Pack has been held continuously, except for 2004, since 1990. The course is mostly paved with a couple of stretches of dirt road from Wilton to the summit of Pack Monadnock. Pack means "Little" although there is nothing little about the final climb! The race features some very scenic back roads of New Hampshire. The first mile is a tough long climb that was the signature of the now defunct Wilton 15k. The next 7 miles are rolling hilly roads; there is a fine view of the finish line from the 5-mile mark (be sure to look up!). Eight to the nine-mile mark are the first major test, a long climb on route 101, then a brief respite before turning into Miller State Park. The last mile in Miller State park has climbs steeper than Mt Washington (11.5% average grade). The final 200 m has a grade of about 30%. Amenities include mile markers, water stops, baggage to the finish, a fire tower view (if you are willing to climb it), and good post-race eats.
Northfield Mountain, 8.2 Miles - traditional
(15.6km/9.6 mi for men in '05, 10.4km/6.4mi for women)
Contact: Dave Dunham
Web site: USATF Mountain Page
Start/Finish: Northfield Mountain Recreation Center, Northfield MA.
Directions: From Route 2 junction with Route 63, proceed 2 miles north to the park entrance on right.

The Northfield Mountain race was first part of the circuit in 2003. The recreation area is the site of year-round endurance activities; hiking, fall cross country, winter cross country skiing and snowshoe racing.
Course: 13.2K (two loops, not point to point). Water at Start/Finish and 7K. Mostly grass, dirt, and trails. The race starts with a short loop of approximately 1500m, passing through the finish line (this small loop is only done once). The racers then climb steadily (about 800') with a few steep downhills interspersed; most of this is on single track trail. The course hits its highest point at 5K and proceeds downhill for 2K on wide grass trail. The runners loop through the finish line and repeat the large uphill loop.

The 2005 race is a qualifier for the World Mountain Trophy race. The top US citizen, male and female, will earn an automatic berth on the USA team. The course length will be adjusted in '05 to match the world course lengths for men and women.

Ascutney Mountain, 3.8 Miles
Contact: .
Race Info, Windsor VT, 3.8 mile, 9:30 a.m. Registration.
Start: Mt.Ascutney State Park, Back Mountain Rd, Windsor VT.
Located off of I-91 south of White River Junction along the NH border.
The course climbs 2300 feet in 3.8 miles.
The race was first held in 2001 as part of the circuit. The course is a paved toll road to the summit of Ascutney. The average grade (12%) and the many twists in the road will remind many of the Mount Washington road race. A very tough race with extended sections of 19% grade, but thankfully not a long run; fast times hover around 35 minutes. Amenities include mile markers, baggage to the summit, one water stop, and post-race refreshments.

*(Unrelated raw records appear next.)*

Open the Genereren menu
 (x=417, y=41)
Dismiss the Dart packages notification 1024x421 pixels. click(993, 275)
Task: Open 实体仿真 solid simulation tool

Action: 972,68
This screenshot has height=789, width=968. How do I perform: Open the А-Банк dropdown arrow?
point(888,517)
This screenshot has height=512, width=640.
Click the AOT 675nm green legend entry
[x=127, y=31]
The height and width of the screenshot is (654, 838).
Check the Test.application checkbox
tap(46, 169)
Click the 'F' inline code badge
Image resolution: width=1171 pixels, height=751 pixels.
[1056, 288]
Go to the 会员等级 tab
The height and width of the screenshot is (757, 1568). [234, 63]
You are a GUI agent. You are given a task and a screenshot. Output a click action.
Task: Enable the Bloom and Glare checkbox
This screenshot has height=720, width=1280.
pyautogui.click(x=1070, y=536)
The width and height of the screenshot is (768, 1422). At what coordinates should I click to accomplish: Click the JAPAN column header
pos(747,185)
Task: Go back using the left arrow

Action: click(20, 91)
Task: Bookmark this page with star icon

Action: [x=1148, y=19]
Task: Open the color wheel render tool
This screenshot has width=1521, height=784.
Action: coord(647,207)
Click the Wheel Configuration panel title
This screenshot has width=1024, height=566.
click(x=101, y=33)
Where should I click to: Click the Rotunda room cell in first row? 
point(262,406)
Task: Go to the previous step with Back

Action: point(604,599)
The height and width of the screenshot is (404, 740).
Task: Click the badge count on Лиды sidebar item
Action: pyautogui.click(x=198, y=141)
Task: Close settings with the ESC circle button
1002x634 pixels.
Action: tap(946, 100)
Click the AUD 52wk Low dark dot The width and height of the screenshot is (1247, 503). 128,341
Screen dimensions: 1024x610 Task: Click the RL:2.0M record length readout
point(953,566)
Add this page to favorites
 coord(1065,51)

Mt.Cranmore Hill Climb, 14.8km in 2005
Contact email:
Web: White Mountain Milers site.
This is a new addition to the circuit, and the standard 3+ mile race is being lengthened to 14km, as it will be a men's qualifier for the 2005 World Cup event.
Description to follow.

The USATF New England Mountain Running Circuit is the only one of its type in the country. Races in the circuit may vary each year, and a best of four race point totals are scored.